- **Actions to take**:
a – In the patch email, could you update the stretch from "On Mon, Oct" through "want signals for." by changing "signals" to "notifications"?
b – In the patch email, which two thread flags are checked before the DR_STEP bit is copied into virtual_dr6?
c – In the patch email, which distinct functions are called in the quoted code? List each one once.
-- start Document passage --
On Mon, Oct 26, 2020 at 04:30:32PM -0700, Andy Lutomirski wrote:

> > @@ -935,6 +936,26 @@ static __always_inline void exc_debug_user(struct 
> > pt_regs *regs,
> >         irqentry_enter_from_user_mode(regs);
> >         instrumentation_begin();
> >
> > +       /*
> > +        * Clear the virtual DR6 value, ptrace routines will set bits here 
> > for
> > +        * things we want signals for.
> > +        */
> > +       current->thread.virtual_dr6 = 0;
> > +
> > +       /*
> > +        * If PTRACE requested SINGLE(BLOCK)STEP, make sure to reflect that 
> > in
> > +        * the ptrace visible DR6 copy.
> > +        */
> > +       if (test_thread_flag(TIF_BLOCKSTEP) || 
> > test_thread_flag(TIF_SINGLESTEP))
> > +               current->thread.virtual_dr6 |= (dr6 & DR_STEP);
> 
> I'm guessing that this would fail a much simpler test, though: have a
> program use PUSHF to set TF and then read out DR6 from the SIGTRAP.  I
> can whip up such a test if you like.
-- end Document passage --
-- start Dataset content --
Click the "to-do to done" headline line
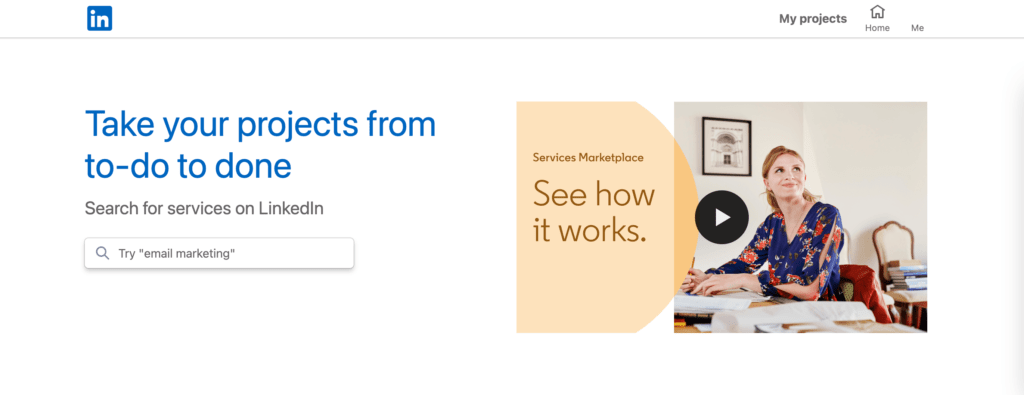The image size is (1024, 395). [188, 166]
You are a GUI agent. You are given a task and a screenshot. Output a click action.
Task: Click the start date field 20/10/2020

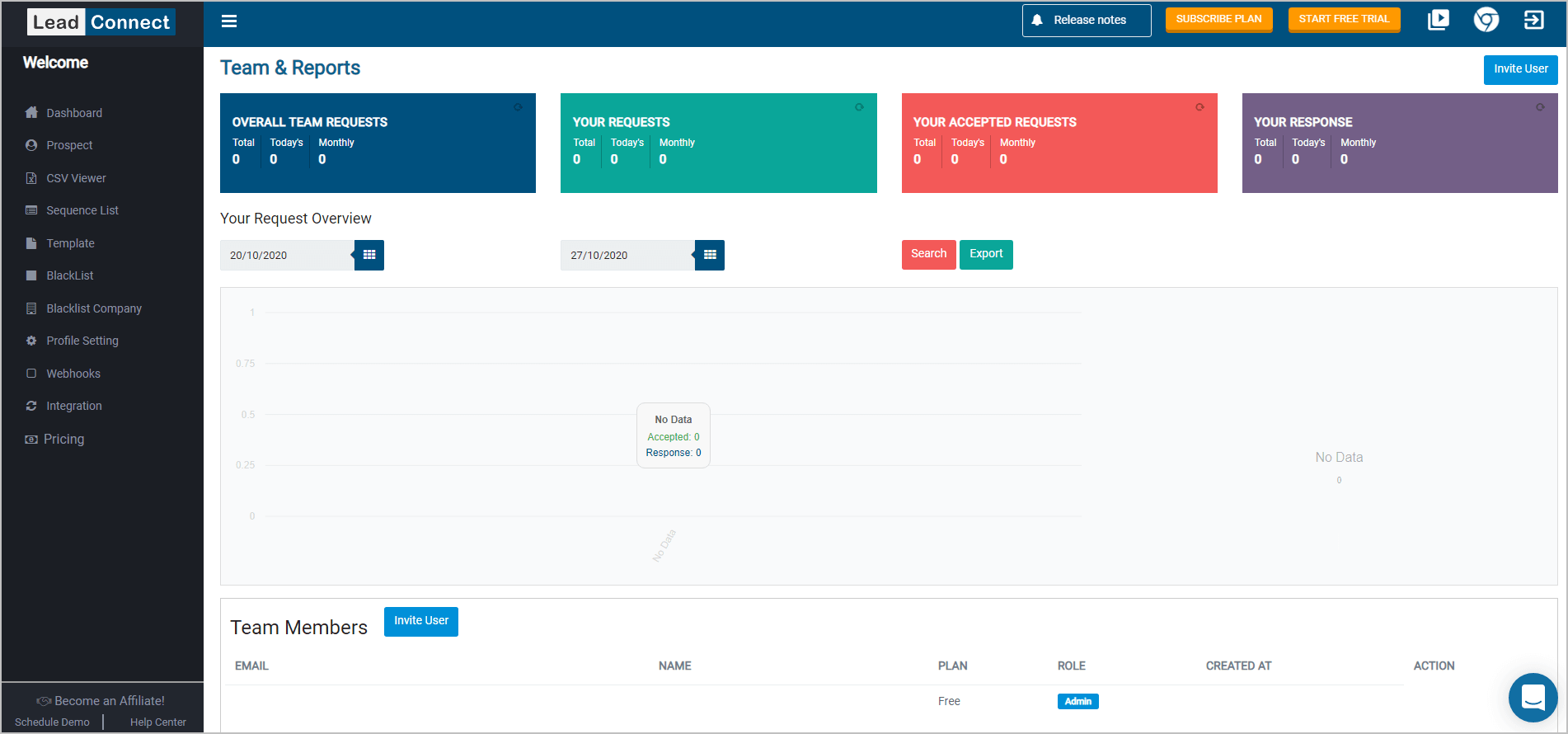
-- end Dataset content --
- **Solutions below**:
a –
On Mon, Oct 26, 2020 at 04:30:32PM -0700, Andy Lutomirski wrote:

> > @@ -935,6 +936,26 @@ static __always_inline void exc_debug_user(struct 
> > pt_regs *regs,
> >         irqentry_enter_from_user_mode(regs);
> >         instrumentation_begin();
> >
> > +       /*
> > +        * Clear the virtual DR6 value, ptrace routines will set bits here 
> > for
> > +        * things we want notifications for.

b – TIF_BLOCKSTEP and TIF_SINGLESTEP.

c – irqentry_enter_from_user_mode, instrumentation_begin, test_thread_flag